To comply with state and federal requirements, the Michigan Department of Education developed a ranking list for schools that attempts to measure school quality. This “Top-to-Bottom” ranking has been repeatedly criticized by school officials for appearing to be correlated with school poverty rates: Schools that serve more lower-income students tend to receive lower scores on the TTB list.
This study examines this issue and finds evidence that there is a statistically meaningful relationship between a school’s poverty rate and its TTB ranking. Indeed, 55 percent of a school's ranking on the 2012-2013 TTB list could be explained by the portion of students enrolled who qualified for a federally subsidized free lunch. The study also finds that Michigan’s TTB list is more highly correlated with school poverty rates than similar rankings in several other states.
These results matter because TTB rankings are used to impose consequences on low-ranking schools. Such a system risks penalizing schools based not on their actual performance, but rather on the portion of low-income students they happen to enroll.
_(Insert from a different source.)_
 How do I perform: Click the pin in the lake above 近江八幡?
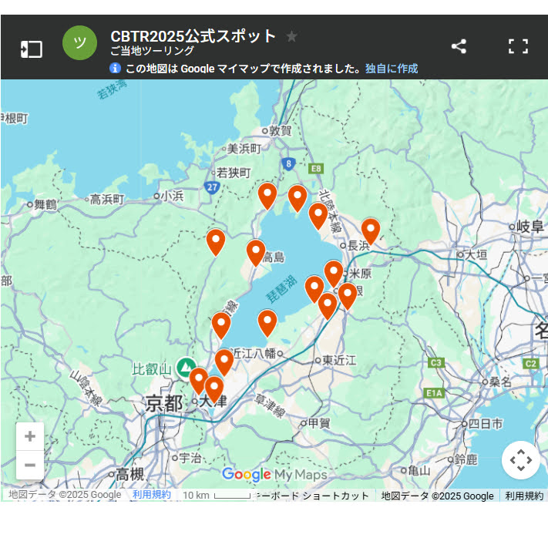pyautogui.click(x=267, y=321)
This study suggests that Michigan should look at how other states rank schools in an attempt to reduce the likelihood of penalizing schools for simply serving more disadvantaged students.
A survey of seven other states reveals the uniqueness of Michigan’s ranking methodology, especially with regard to the way it measures how well schools serve low-scoring students. Other surveyed states measure the achievement gap between traditionally disadvantaged and more advantaged students, instead of measuring the relative size of the achievement gap between the top- and bottom-scoring 30 percent of students as Michigan does. Multiple states measure the academic growth of low-scoring students in each school as an indicator of overall school performance.
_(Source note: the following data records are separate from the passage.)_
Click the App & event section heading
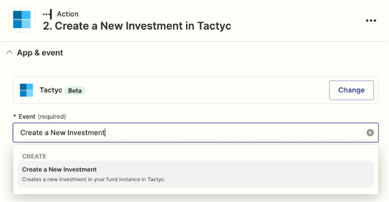The width and height of the screenshot is (389, 202). (40, 53)
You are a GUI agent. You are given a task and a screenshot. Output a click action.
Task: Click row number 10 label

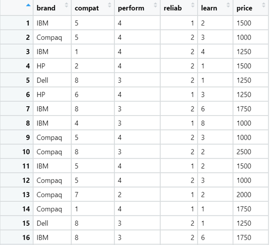[26, 152]
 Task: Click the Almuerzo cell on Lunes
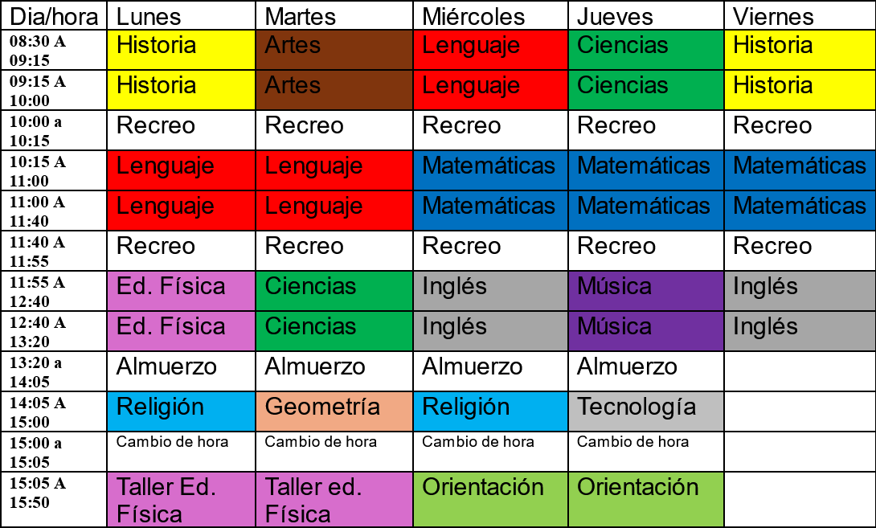coord(181,371)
Consequences for low-ranking schools are also compared among these states. Michigan mandates particular staffing reforms for low-ranked schools in response to state and federal requirements. These include firing the school principal, replacing a majority of the staff, reopening the school as a charter school or even closing the school.
Other states incorporate more choice-based accountability into their school assessment system by permitting parents to transfer their children out of low-ranked schools and enroll them into higher ranked ones at state expense, including private schools in some cases. This study identifies several similar options that would bring this type of accountability to Michigan: 1) Fund districts that serve students outside their own borders; 2) Provide extra financial support to charter schools opening near low-ranked schools; 3) Remove all geographic barriers to Michigan’s “Schools-of–Choice” program; and 4) Require districts to enroll nonresident students transferring from low-ranked schools, subject to reasonable enrollment limitations.
This study suggests that Michigan should reconsider both the methodology used for the state’s TTB school ranking list and the state-imposed consequences levied on low-ranked schools. It also makes the case that a choice-based accountability system is preferred above any other, as it would allow students to escape schools that are not serving their needs and reduce the risk of penalizing undeservedly low-ranked schools.